* WHAT NEEDS TO BE DONE
The entries below hold a line with "Task: Open the More Information link" and a line with "The image size is (804, 552).". Return those lines and all that lie between them, exactly and only.

* TASK INPUT
+--

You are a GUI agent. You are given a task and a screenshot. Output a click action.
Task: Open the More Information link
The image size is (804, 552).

+--

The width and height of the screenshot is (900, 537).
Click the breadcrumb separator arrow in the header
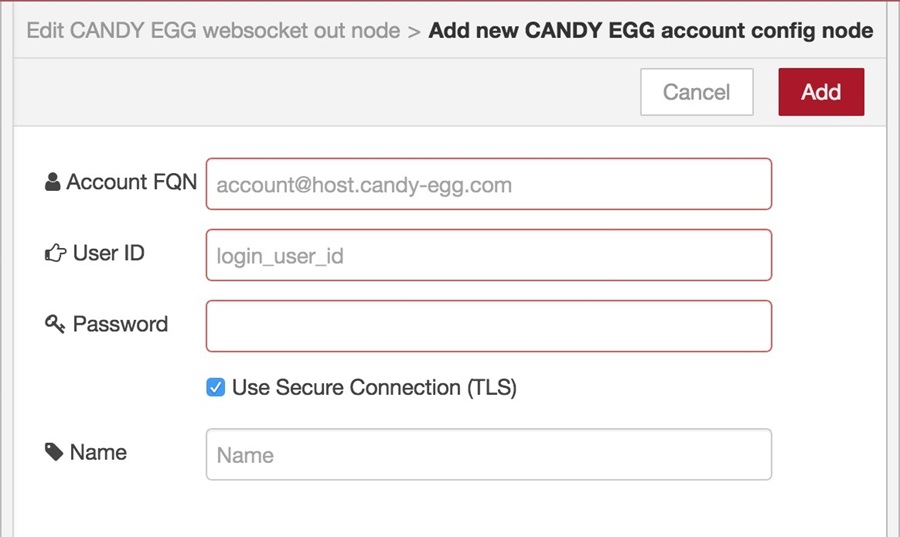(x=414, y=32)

+--

* YOUR SOLUTION
Task: Open the More Information link
The image size is (804, 552).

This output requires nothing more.